Reinfecção enterrou esperança por imunidade coletiva A volta explosiva da Covid-19 em dezembro enterrou de vez qualquer esperança de imunidade coletiva natural alcançada pela ampla exposição ao vírus. A reinfecção, dizem cientistas, não é uma hipótese que possa mais ser descartada. A mutação E484K preocupa cientistas brasileiros. Para virologistas experientes como Amílcar Tanuri não há surpresa alguma. Avisos não faltaram de que a alta circulação levaria a adaptações do vírus. Desde meados de 2020, Tanuri alertava que uma variante mais transmissível poderia estar em circulação no Rio. O que era suposição virou fato em novembro com a identificação da linhagem B.1.1.248 pelo grupo integrado por ele, Vasconcelos e outros pesquisadores. — Existe, claro, preocupação com as vacinas.
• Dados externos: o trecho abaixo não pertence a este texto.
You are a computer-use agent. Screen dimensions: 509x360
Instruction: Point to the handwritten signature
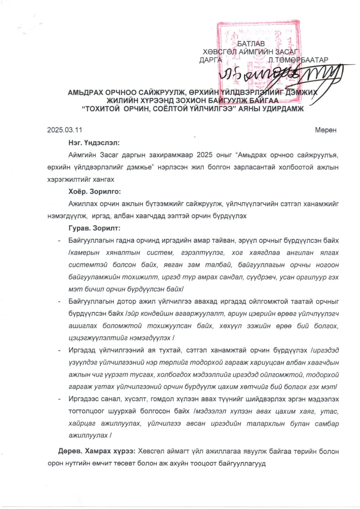click(x=281, y=74)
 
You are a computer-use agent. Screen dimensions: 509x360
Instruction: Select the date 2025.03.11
click(x=62, y=130)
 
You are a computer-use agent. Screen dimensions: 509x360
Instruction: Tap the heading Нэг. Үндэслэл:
click(x=94, y=142)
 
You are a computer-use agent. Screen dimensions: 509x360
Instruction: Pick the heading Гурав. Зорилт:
click(x=94, y=228)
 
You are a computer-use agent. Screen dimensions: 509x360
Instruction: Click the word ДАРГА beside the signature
click(x=211, y=60)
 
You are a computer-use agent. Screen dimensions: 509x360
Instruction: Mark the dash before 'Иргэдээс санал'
click(x=59, y=399)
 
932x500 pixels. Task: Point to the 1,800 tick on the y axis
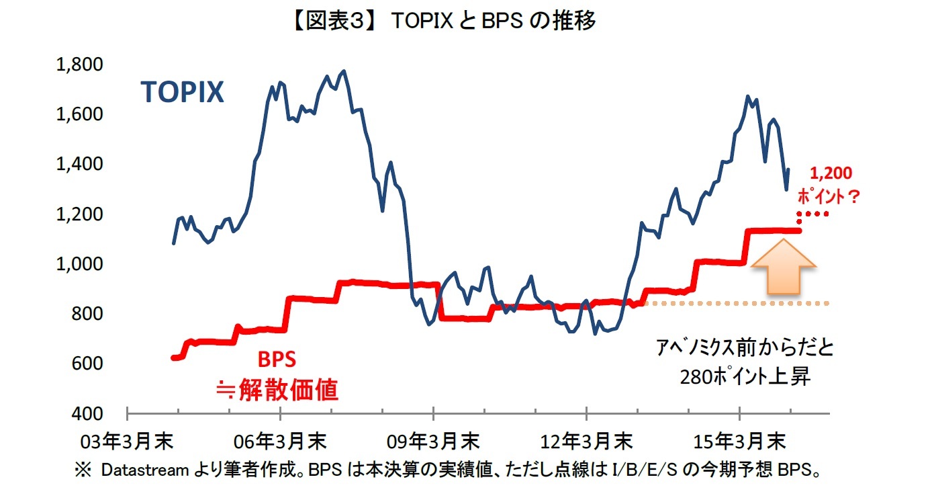[x=79, y=65]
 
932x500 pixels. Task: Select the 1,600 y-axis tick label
[x=79, y=114]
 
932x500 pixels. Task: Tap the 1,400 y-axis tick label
[x=79, y=164]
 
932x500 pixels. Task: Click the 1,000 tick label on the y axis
[x=79, y=263]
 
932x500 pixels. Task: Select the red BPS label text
[x=277, y=360]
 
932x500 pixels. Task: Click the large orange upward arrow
[x=783, y=268]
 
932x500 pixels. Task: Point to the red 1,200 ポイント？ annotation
[x=829, y=185]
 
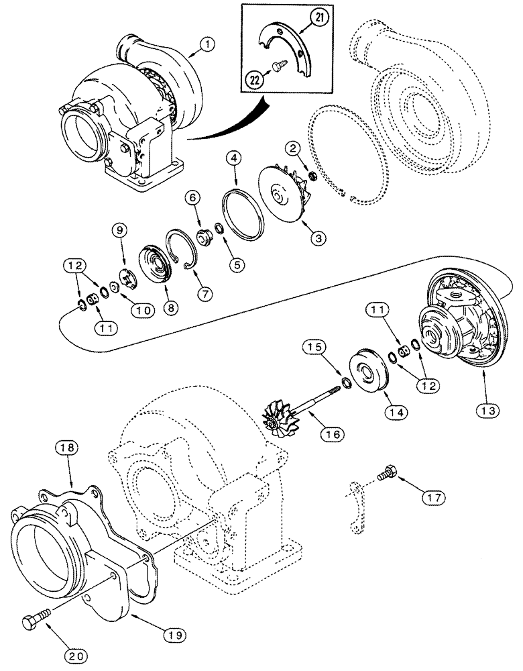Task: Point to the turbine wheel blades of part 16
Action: coord(279,419)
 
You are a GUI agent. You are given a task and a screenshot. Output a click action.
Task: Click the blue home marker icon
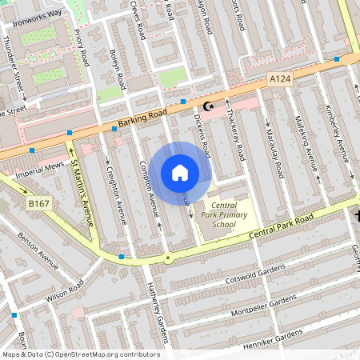click(x=180, y=172)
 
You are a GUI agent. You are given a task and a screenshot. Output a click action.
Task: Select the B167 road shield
click(x=38, y=205)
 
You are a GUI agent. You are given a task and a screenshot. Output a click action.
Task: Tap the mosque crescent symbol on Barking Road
click(x=210, y=106)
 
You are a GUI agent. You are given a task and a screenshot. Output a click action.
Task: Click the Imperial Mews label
click(x=42, y=167)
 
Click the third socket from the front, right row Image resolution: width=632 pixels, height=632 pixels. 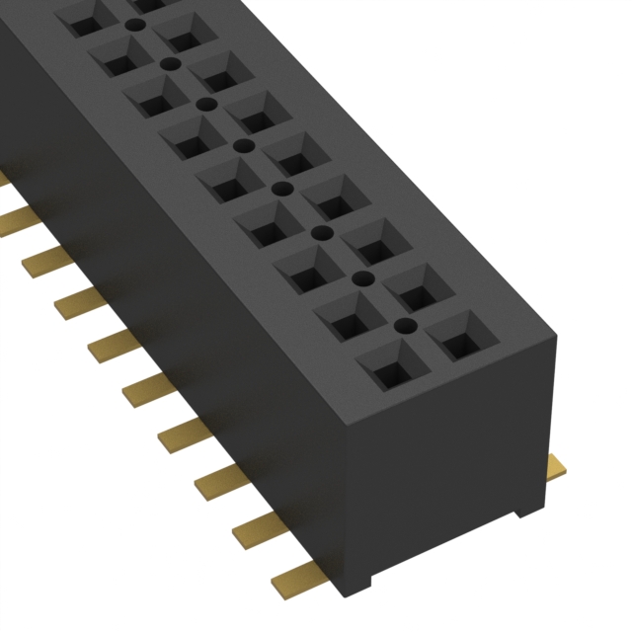[378, 238]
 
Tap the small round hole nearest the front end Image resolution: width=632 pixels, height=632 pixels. [402, 324]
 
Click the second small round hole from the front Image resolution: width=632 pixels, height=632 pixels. [361, 278]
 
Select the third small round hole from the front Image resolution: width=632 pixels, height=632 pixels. [321, 233]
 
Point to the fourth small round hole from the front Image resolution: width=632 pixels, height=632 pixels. [281, 188]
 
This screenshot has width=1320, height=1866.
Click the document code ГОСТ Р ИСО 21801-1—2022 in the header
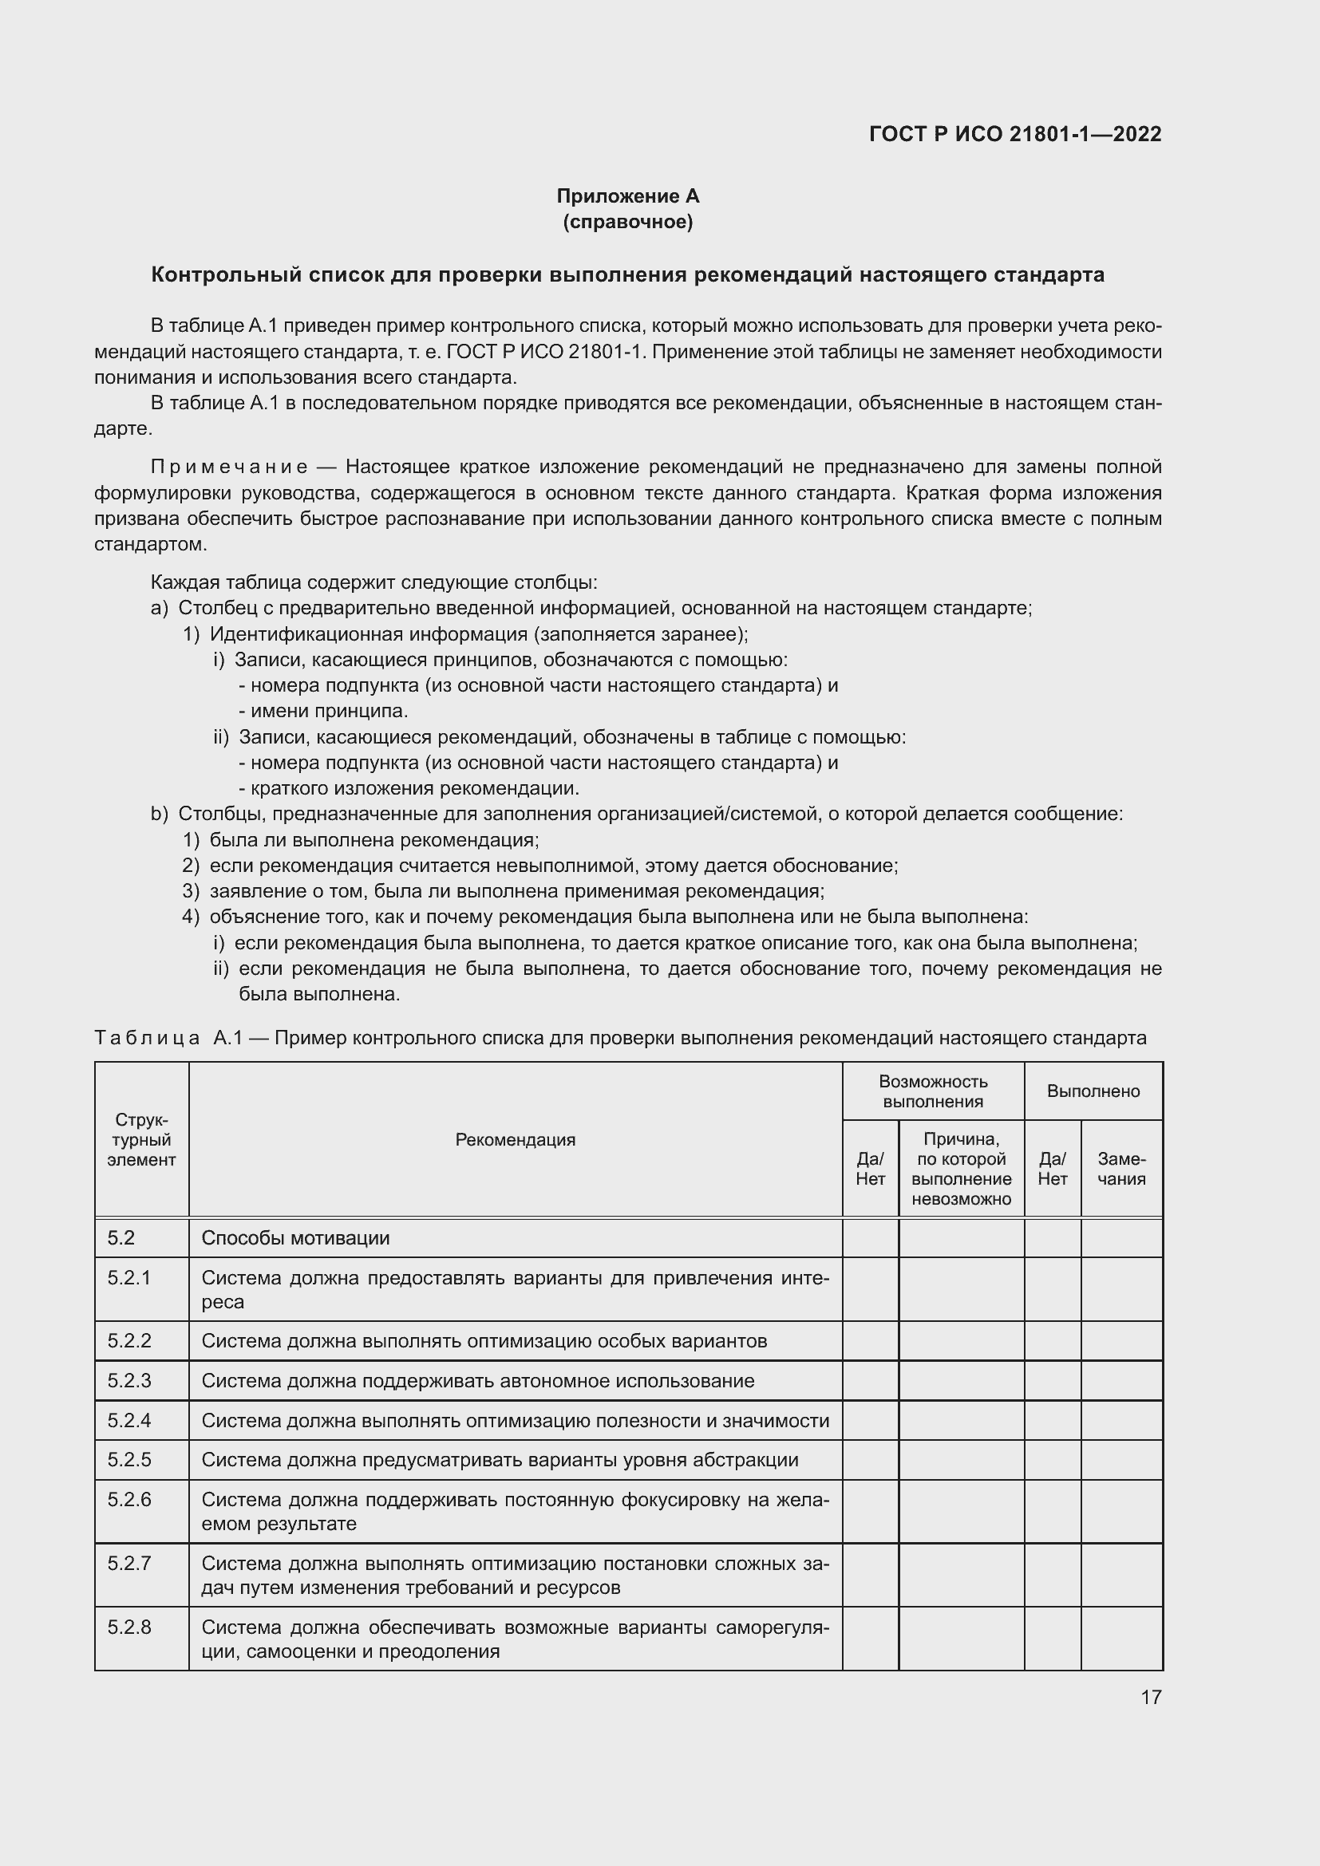1014,134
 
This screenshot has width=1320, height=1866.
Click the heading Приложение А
627,196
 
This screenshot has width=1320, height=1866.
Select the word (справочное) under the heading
627,222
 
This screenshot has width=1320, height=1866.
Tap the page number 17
1151,1697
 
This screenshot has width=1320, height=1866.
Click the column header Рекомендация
516,1139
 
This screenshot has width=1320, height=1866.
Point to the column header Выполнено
1093,1091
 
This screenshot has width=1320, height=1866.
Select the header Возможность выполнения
932,1091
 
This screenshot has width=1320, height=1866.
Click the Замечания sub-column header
1120,1169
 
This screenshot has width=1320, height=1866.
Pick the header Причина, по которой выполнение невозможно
961,1169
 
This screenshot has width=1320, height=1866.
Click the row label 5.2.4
129,1421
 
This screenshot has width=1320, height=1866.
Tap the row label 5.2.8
129,1627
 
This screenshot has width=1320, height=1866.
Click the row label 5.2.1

Se houver alguma mudança no genoma do coronavírus que possa afetar o alvo delas, isso precisa ser identificado para que as mudanças necessárias sejam feitas nos imunizantes — observa Tanuri. O grupo dele começou esta semana a sequenciar mais genomas de pessoas com Covid-19 do Rio de Janeiro. Querem saber o quão disseminada está a nova linhagem que descobriram e também quais os seus possíveis impactos. — Essa linhagem pode já estar no Brasil inteiro, já foi encontrada aqui, na Bahia e no Rio Grande do Sul. Sabemos que, se sequenciarmos, vamos encontrar. O problema é que infelizmente só há recursos para sequenciar pouco — acrescenta.